Dennis Brutus
Dennis Brutus
The South African poet in exile Dennis Brutus (born 1924) is known both as a creative artist and as a political activist opposed to apartheid.
Dennis Brutus was born in Salisbury, Southern Rhodesia, of South African parents. Educated at Fort Hare College and the University of the Witwatersrand, he taught for 14 years in South Africa and participated in many anti-apartheid campaigns, particularly those concerned with sports. The South African government eventually banned him from attending political and social meetings and made it illegal for any of his writings to be published in South Africa.
In 1963 he was arrested for attending a sports meeting. When released on bail, he fled to Swaziland and from there tried to make his way to Germany to meet with the world Olympic executive committee, but the Portuguese secret police at the Mozambique border handed him back to the South African security police. Realizing that no one would know of his capture, he made a desperate attempt to escape, only to be shot in the back on a Johannesburg street. On recovery he was sentenced to 18 months hard labor on Robben Island.
When he finished his term in prison, Brutus was permitted to leave South Africa with his wife and children on an "exit permit," a document which made it illegal for him to return. He lived in London from 1966 to 1970, where he worked as a teacher and a journalist. In 1970 he took a position as a visiting professor of English at the University of Denver for a year, after which he moved to Northwestern University in Evanston, Illinois. He was a professor of English at Northwestern from 1971 to 1985, then took a position at the University of Pittsburgh in 1986. In 1983 Brutus was granted political asylum in the United States. During the 1970s and 1980s he remained active in a number of anti-apartheid organizations, particularly SANROC (South African Non-Racial Olympic Committee), which led the movement to have South Africa excluded from the Olympic Games because of its discriminatory sports policies. He was also on the staff of the International Defense and Aid Fund. Brutus was as famous for his political activities as he was for his poetry.
There were five distinct phases in his development as a poet, each marked by formal and thematic shifts which tended not only to reflect his changing preoccupations and professional concerns, but also to document profound transformations in his conception of the nature and function of poetry. Each new phase grew out of a personal experience which made him question his previous attitudes toward verbal art and seek a more satisfying outlet for his energies of articulation.
His first book of poems, Sirens, Knuckles, Boots (1963), contained a variety of lyric forms invested with many of the standard poetic conventions. This was highbrow poetry— tight, mannered, formal, and sometimes formidably difficult. Schooled in classic English verse, Brutus attempted to compose multi-leveled lyrics that would challenge the mind, poems sufficiently subtle and intricate to interest any well-educated lover of poetry. He frequently sought to achieve an ambiguous idiom that allowed him to make a political and an erotic statement in the same breath.

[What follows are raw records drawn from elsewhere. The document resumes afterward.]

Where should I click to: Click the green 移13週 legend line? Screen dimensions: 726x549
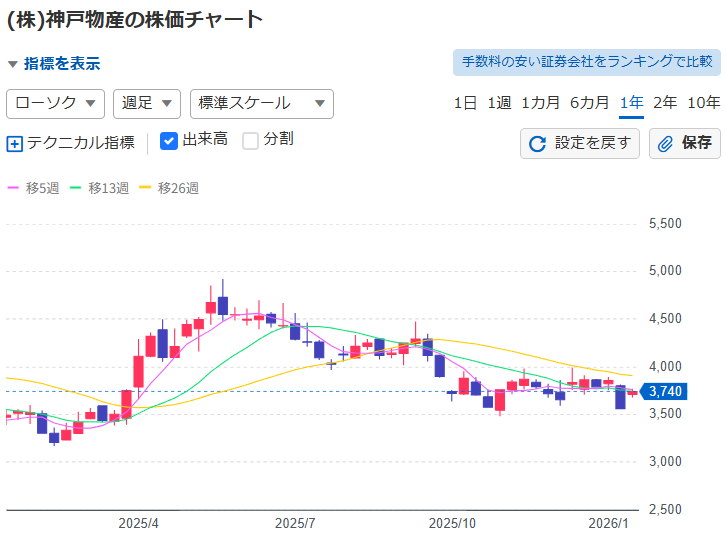pos(77,188)
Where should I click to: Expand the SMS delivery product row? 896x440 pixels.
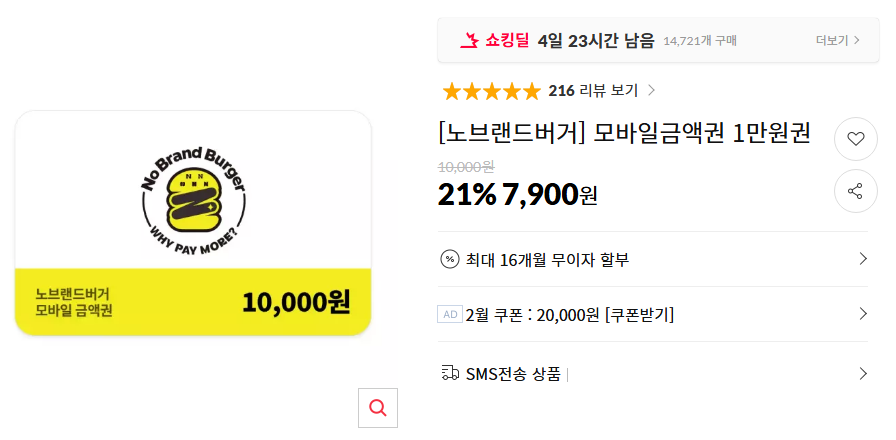pos(863,374)
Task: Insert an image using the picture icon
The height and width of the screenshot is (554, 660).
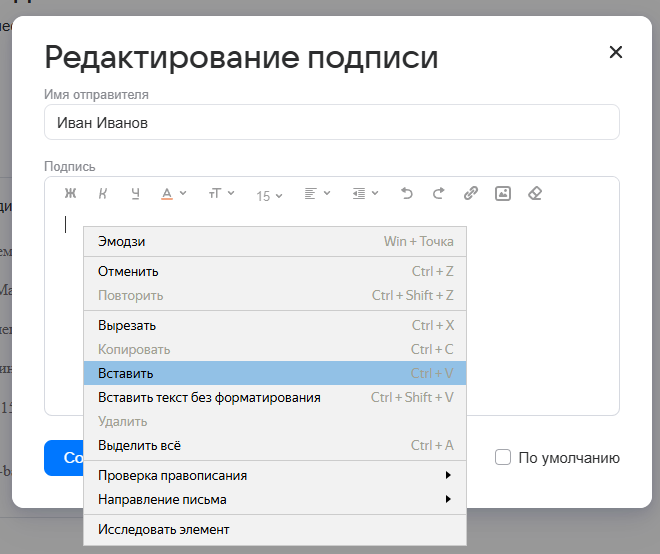Action: tap(502, 194)
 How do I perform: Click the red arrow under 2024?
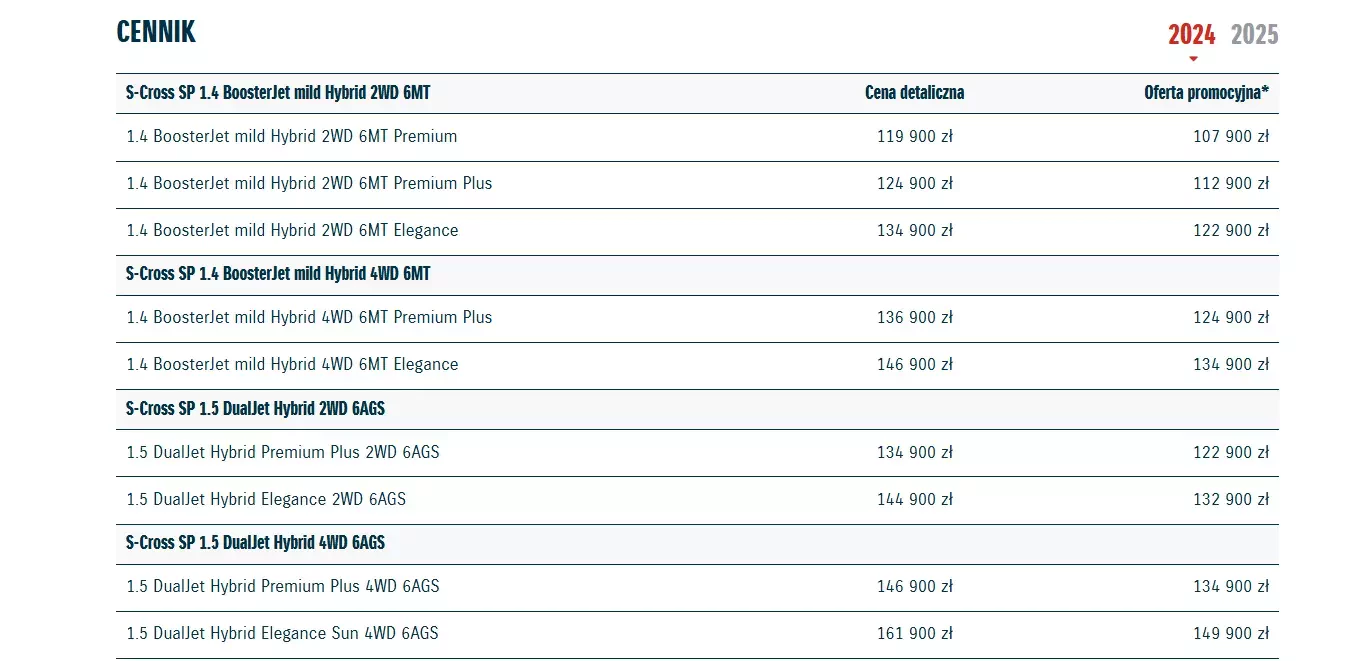(1193, 59)
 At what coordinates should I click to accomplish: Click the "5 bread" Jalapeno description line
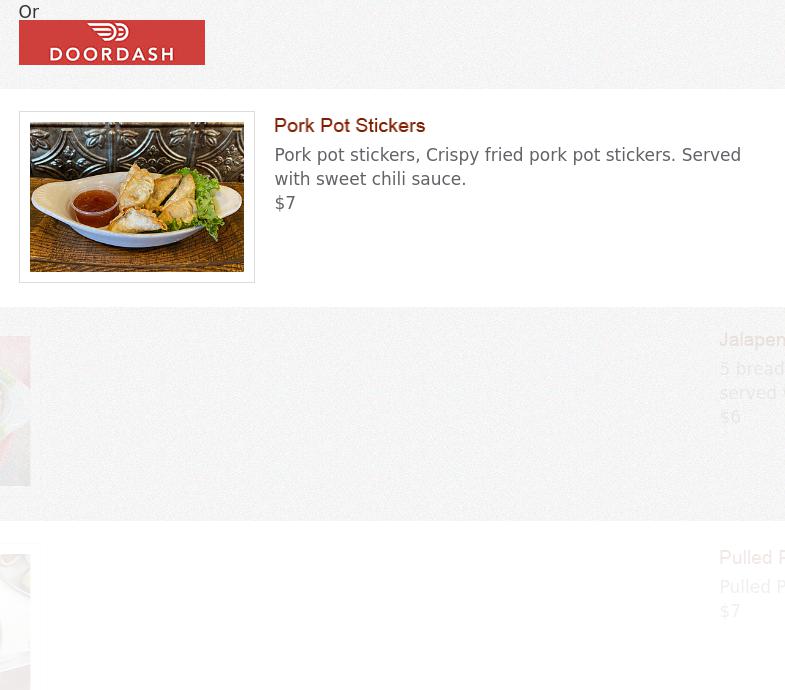[751, 369]
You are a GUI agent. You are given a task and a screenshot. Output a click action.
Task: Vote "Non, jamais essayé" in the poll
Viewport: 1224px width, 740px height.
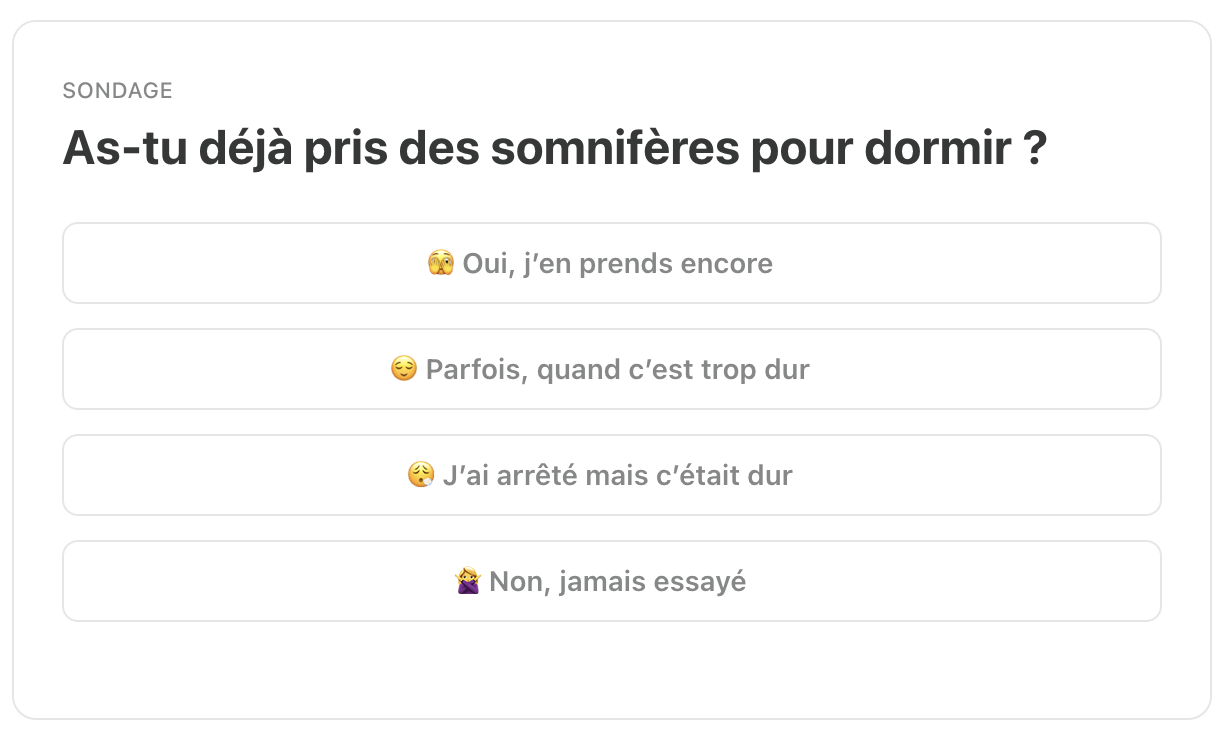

It was during this early phase in his career that he wrote nearly all of his most complex verse.
While he was in prison Brutus decided to stop writing this kind of poetry. The five months he spent in solitary confinement caused him to reexamine his verse and his attitudes toward creative self-expression, and he resolved thereafter to write simple, unornamented poetry that ordinary people could comprehend immediately. His Letters to Martha and Other Poems from a South African Prison (1968) contains brief, laconic statements deriving from his experiences as a prisoner. The diction is deliberately conversational and devoid of poetic devices. Instead of seeking to express two or three thoughts simultaneously, Brutus was striving to say only one thing at a time and to say it directly.
After he left South Africa and began his life in exile, Brutus' poetry changed again. This time a change appeared as a balance between the complexity of his early verse and the simplicity of his prison poems. While traveling the world as an anti-apartheid crusader, he wrote many nostalgic, plaintive lyrics recalling the beauties and terrors of his native land. This homesick verse, collected in Poems from Algiers (1970), Thoughts Abroad (1970), and A Simple Lust (1973), was more richly textured than what he had written in prison, yet he continued to aim for lucidity rather than symbolic nuances.
In the summer of 1973 Brutus visited the People's Republic of China to attend a sports meeting. Impressed by the extreme economy of Chinese verse, he began experimenting with epigrammatic poetic forms resembling Japanese haiku and Chinese chueh chu, in which very little is said and much suggested. The results were brought together in a pamphlet called China Poems (1975).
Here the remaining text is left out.